Début de nouveaux pourparlers indirects entre Iran et Etats-Unis à Genève
L’Iran et les Etats-Unis ont entamé jeudi une nouvelle session de pourparlers indirects à Genève sous la médiation d’Oman, a rapporté une source diplomatique à l’AFP.
Les Etats-Unis étaient représentés par l’émissaire Steve Witkoff et le gendre du président américain, Jared Kushner, qui en parallèle doivent mener des pourparlers avec l’Ukraine jeudi, alors que l’Iran a dépêché son ministre des Affaires étrangères, Abbas Araghchi. Les pourparlers se tenaient à la résidence de l’ambassadeur d’Oman auprès de l’ONU à Cologny, non loin de Genève.
Discussion sur la question nucléaire
Le troisième cycle de discussions entre l’Iran et les Etats-Unis portera uniquement sur la question nucléaire, a déclaré le porte-parole du ministère iranien des Affaires étrangères, affirmant que le chef de l’Agence internationale de l’énergie atomique (AIEA) devrait y participer.
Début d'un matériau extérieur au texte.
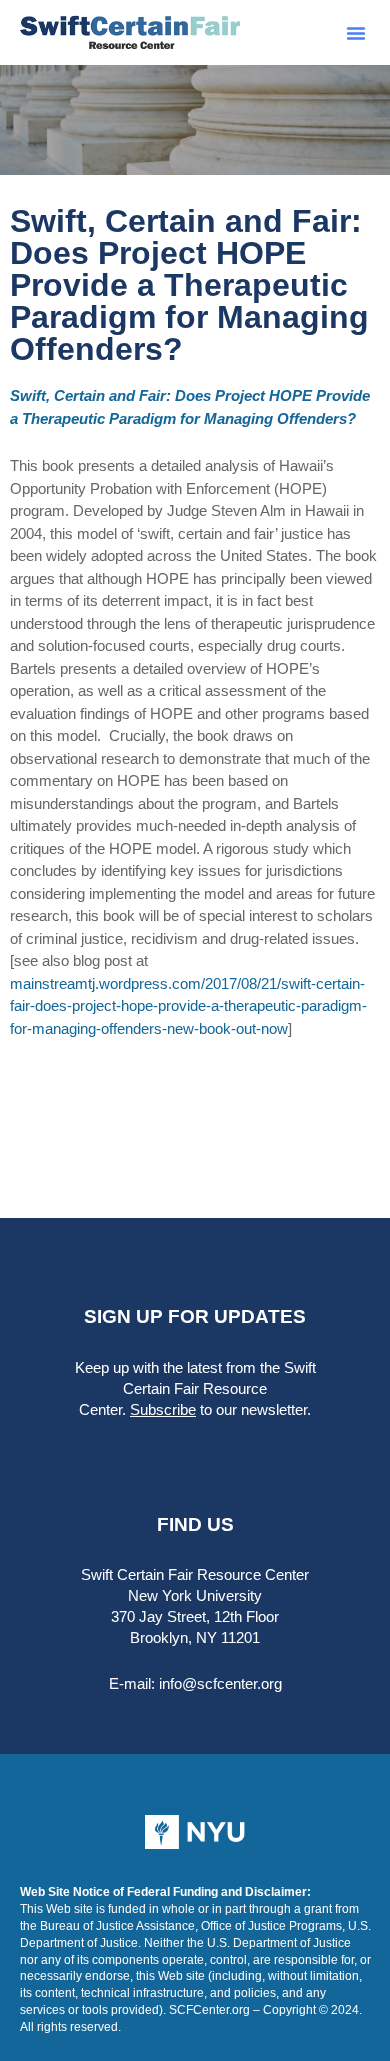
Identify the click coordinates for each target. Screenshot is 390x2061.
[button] (356, 33)
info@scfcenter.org (220, 1683)
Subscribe (163, 1409)
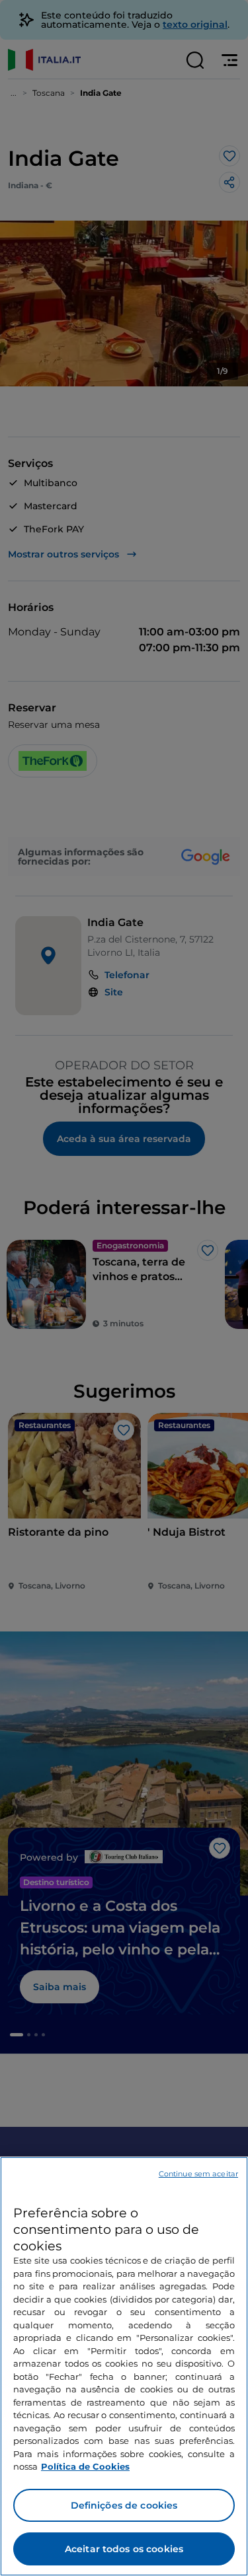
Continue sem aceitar (198, 2173)
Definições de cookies (124, 2505)
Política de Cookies (85, 2466)
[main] (124, 2366)
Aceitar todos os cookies (124, 2549)
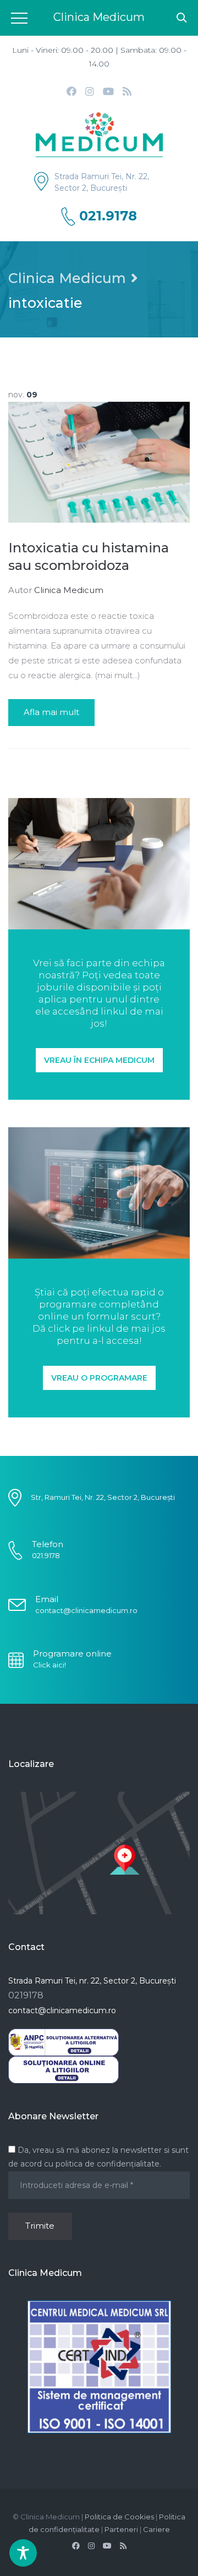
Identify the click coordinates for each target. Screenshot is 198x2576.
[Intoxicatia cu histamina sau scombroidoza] (99, 461)
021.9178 (108, 216)
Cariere (156, 2529)
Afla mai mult (51, 712)
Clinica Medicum (67, 278)
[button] (99, 1060)
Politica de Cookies (119, 2516)
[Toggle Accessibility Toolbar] (23, 2553)
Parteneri (121, 2529)
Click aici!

« Le sujet des négociations (…) est centré sur la question nucléaire », a indiqué Esmaeil Baqaei, ajoutant que Téhéran plaiderait pour la levée des sanctions qui le visent et réaffirmerait le droit de l’Iran « à l’usage pacifique de l’énergie nucléaire ». Et de préciser: « Il est également probable que le directeur général de l’Agence internationale de l’énergie atomique (Rafael Grossi, NDLR) participe à ces discussions, comme ce fut le cas lors du précédent cycle. »
L’Iran ne cherche « pas du tout » à avoir des armes nucléaires
Le président iranien, Massoud Pezeshkian, a assuré que son pays ne cherchait pas à se procurer des armes nucléaires. « Notre guide suprême (l’ayatollah Ali Khamenei, NDLR) a déjà déclaré que nous n’aurons pas du tout d’armes nucléaires », a affirmé le président lors d’un discours. « Même si je voulais aller dans cette direction, je ne le pourrais pas, d’un point de vue doctrinal, je n’y serais pas autorisé ».
Une situation « ni guerre ni paix »
Croyant à une « perspective favorable », le président iranien Massoud Pezeshkian a résumé parfaitement résumé la situation mercredi : « Ni guerre ni paix ».
Le rendez-vous de Genève
Les négociateurs iraniens sont arrivés mercredi soir à Genève en affichant leur optimisme pour les nouveaux pourparlers, malgré les propos de Donald Trump sur leurs « sinistres ambitions nucléaires ».
Le chef de la diplomatie iranienne Abbas Araghchi, qui conduit la délégation, a estimé mardi qu’un accord était « à portée de main », invoquant une « opportunité historique ».
Bonjour, et bienvenue dans ce live consacré aux tensions entre l’Iran et les Etats-Unis
Frappera ? Frappera pas ? Depuis les manifestations de janvier contre le régime de Téhéran, Donald Trump ne cesse d’envoyer des signaux contradictoires et a massé des forces militaires considérables dans le Golfe persique. La rédaction de 20 Minutes se mobilise pour vous faire vivre ces événements qui pourraient embraser le Moyen-Orient.